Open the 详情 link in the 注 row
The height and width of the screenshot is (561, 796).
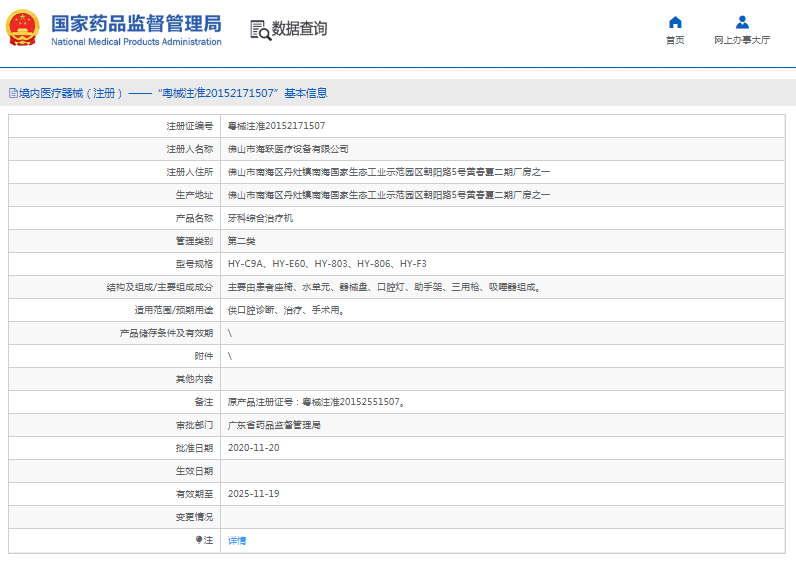coord(237,540)
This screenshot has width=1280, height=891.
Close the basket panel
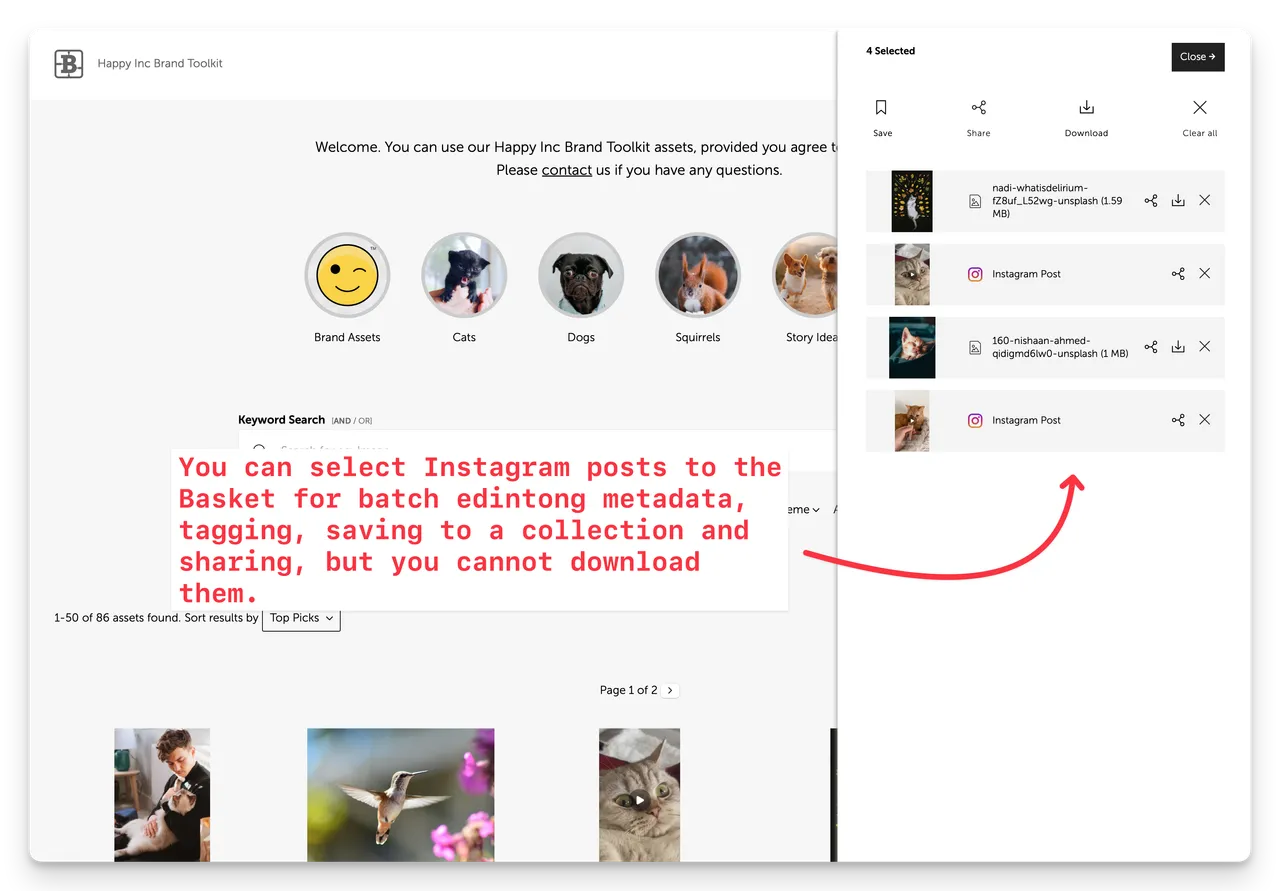(x=1197, y=57)
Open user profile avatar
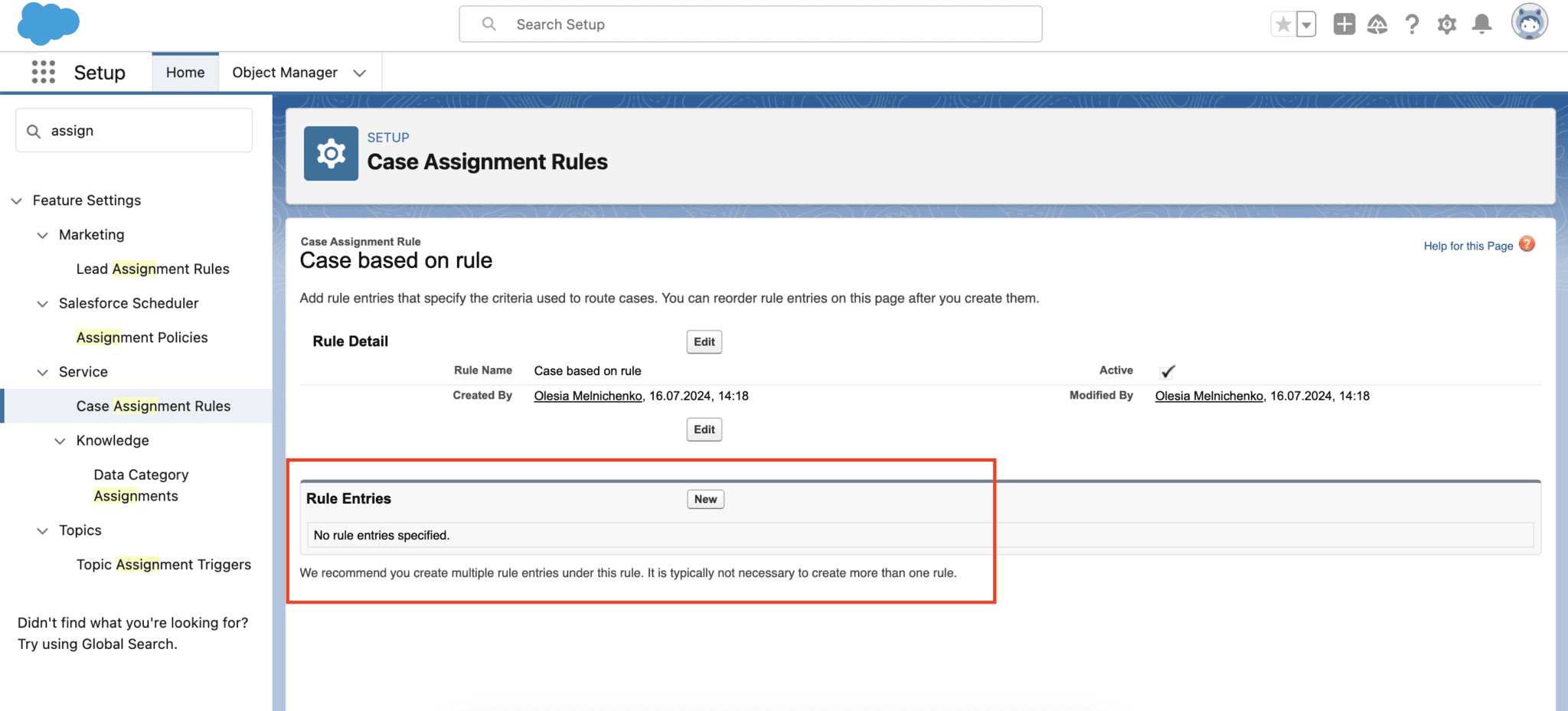The width and height of the screenshot is (1568, 711). pyautogui.click(x=1529, y=21)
******************************
REQUIRED ACTION: Output, exactly and without pictures, the lines above that run from the one containing "This screenshot has width=1280, height=891." through the last line of the entries, inclusive.

OUTPUT:
This screenshot has width=1280, height=891.
Close the basket panel
(x=1197, y=57)
Open user profile avatar
The width and height of the screenshot is (1568, 711). pyautogui.click(x=1529, y=21)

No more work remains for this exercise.